Task statement: Stop after the line that contains "You are a GUI". Until then, retype each line of the entries exactly from the first one, skipping pictures.

Information provided:
━━━━━━━━━━
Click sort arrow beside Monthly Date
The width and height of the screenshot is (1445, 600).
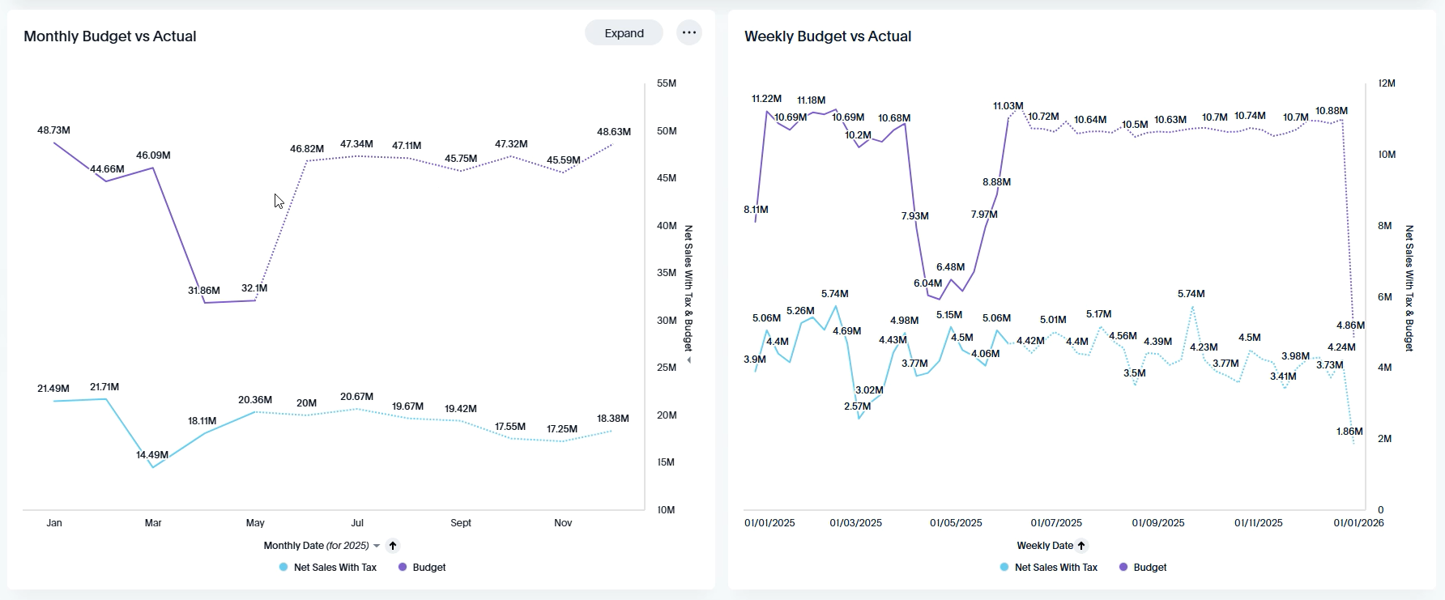[x=393, y=546]
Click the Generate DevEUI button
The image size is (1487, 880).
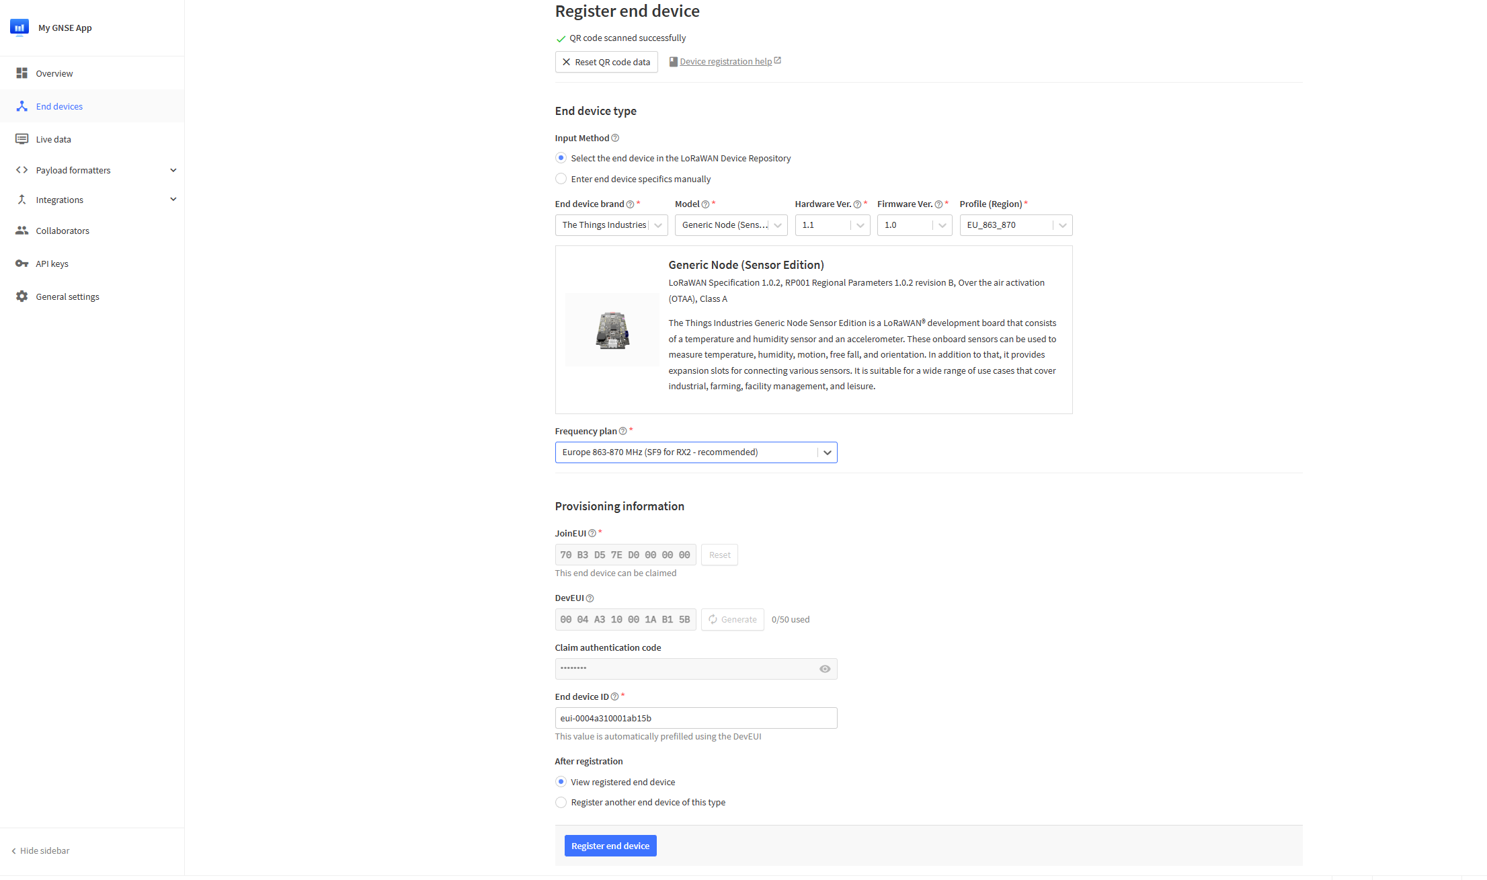[x=734, y=619]
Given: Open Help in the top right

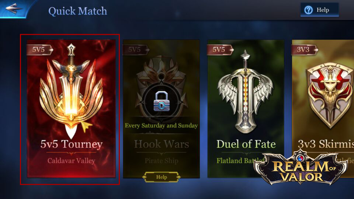Looking at the screenshot, I should coord(319,10).
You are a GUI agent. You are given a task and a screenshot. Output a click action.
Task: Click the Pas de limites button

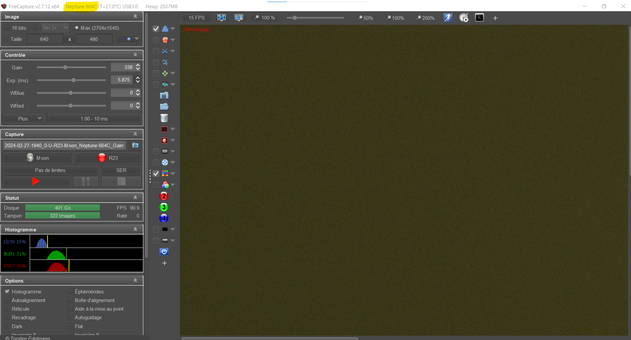coord(50,170)
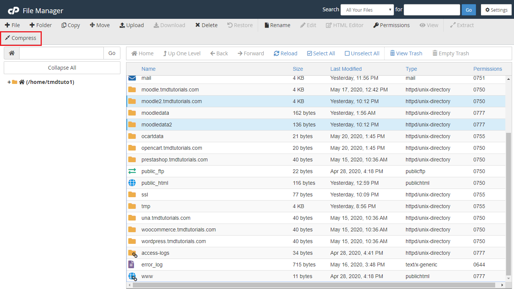Check Select All files
The image size is (514, 289).
(321, 53)

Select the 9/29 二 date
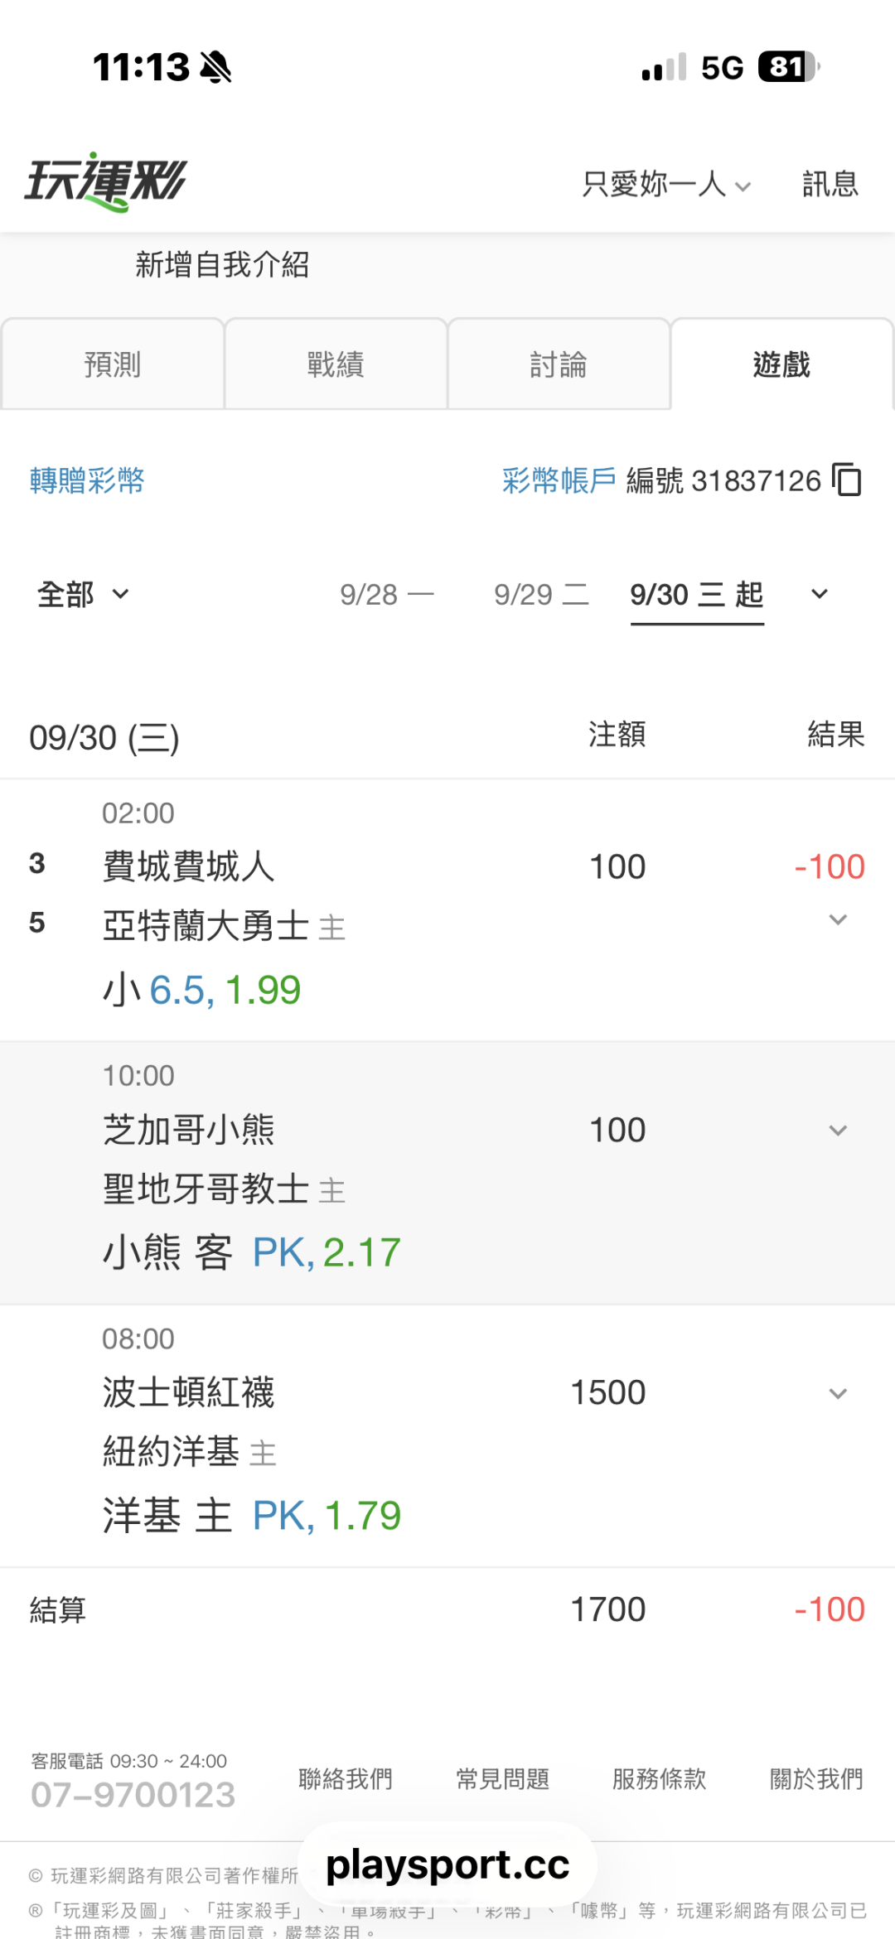[x=542, y=594]
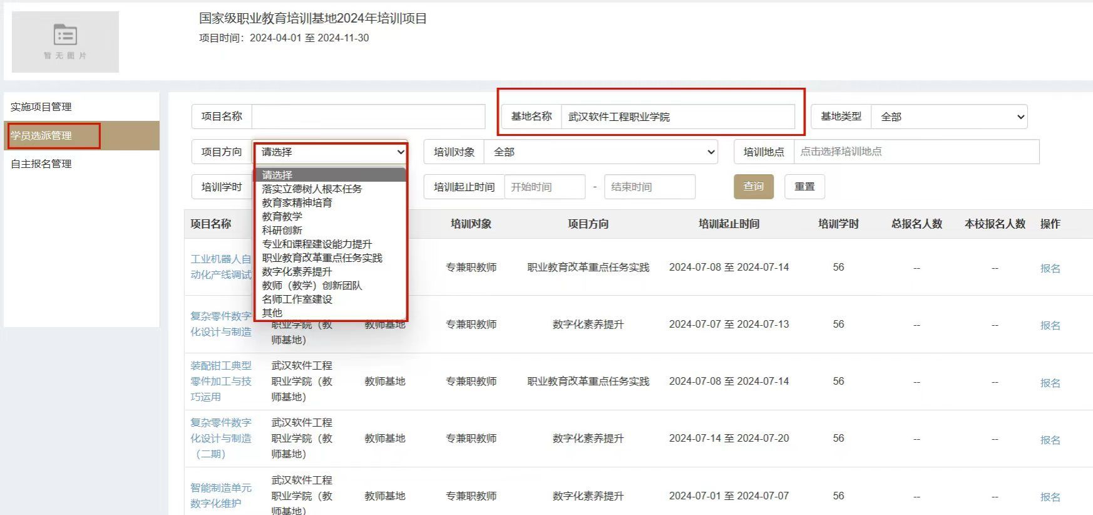Click the 培训地点 selection field
Image resolution: width=1093 pixels, height=515 pixels.
tap(916, 152)
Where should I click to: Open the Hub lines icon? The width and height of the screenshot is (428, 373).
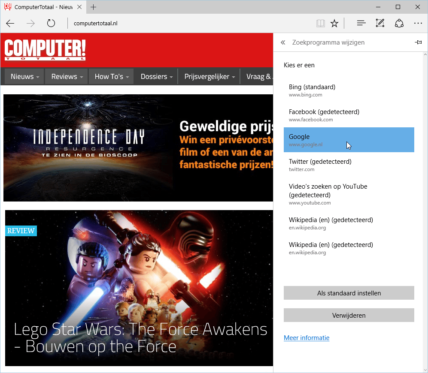[361, 23]
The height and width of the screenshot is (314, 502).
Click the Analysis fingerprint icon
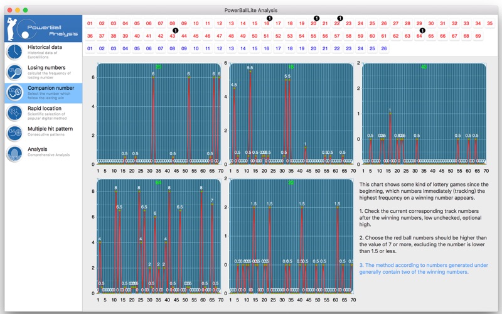pyautogui.click(x=14, y=154)
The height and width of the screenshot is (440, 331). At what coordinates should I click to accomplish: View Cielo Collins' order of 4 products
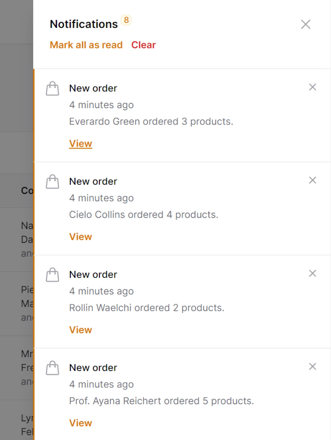point(80,237)
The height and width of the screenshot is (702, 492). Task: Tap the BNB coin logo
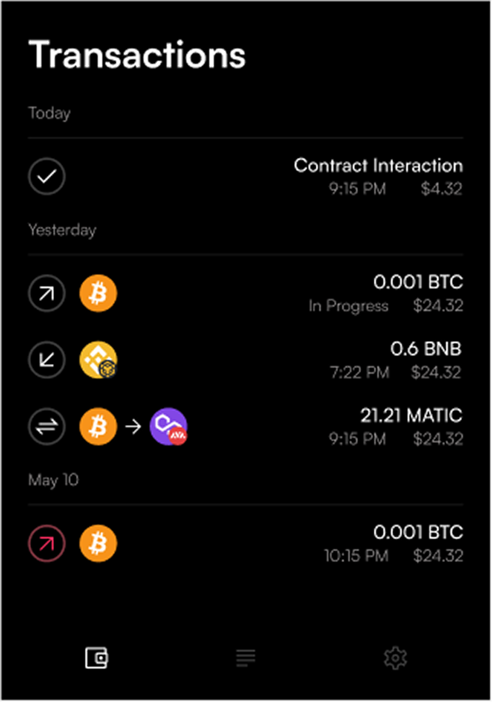[98, 360]
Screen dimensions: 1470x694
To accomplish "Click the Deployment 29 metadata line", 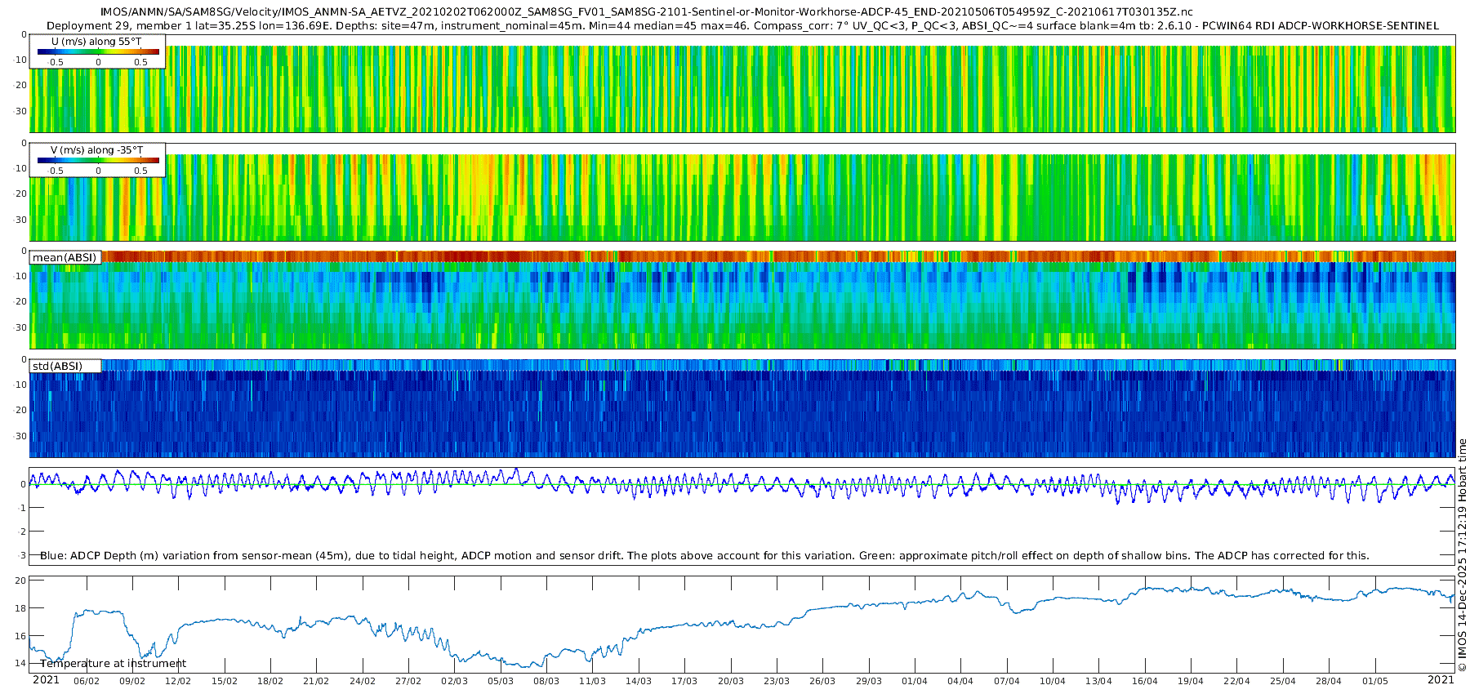I will 742,25.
━━━━━━━━━━
Response area:
Click sort arrow beside Monthly Date
The width and height of the screenshot is (1445, 600).
[x=393, y=546]
Click the Generate DevEUI button
The image size is (1487, 880).
[x=734, y=619]
Given: Open Help in the top right

Looking at the screenshot, I should coord(319,10).
You are a GUI agent. You are given a task and a screenshot. Output a click action.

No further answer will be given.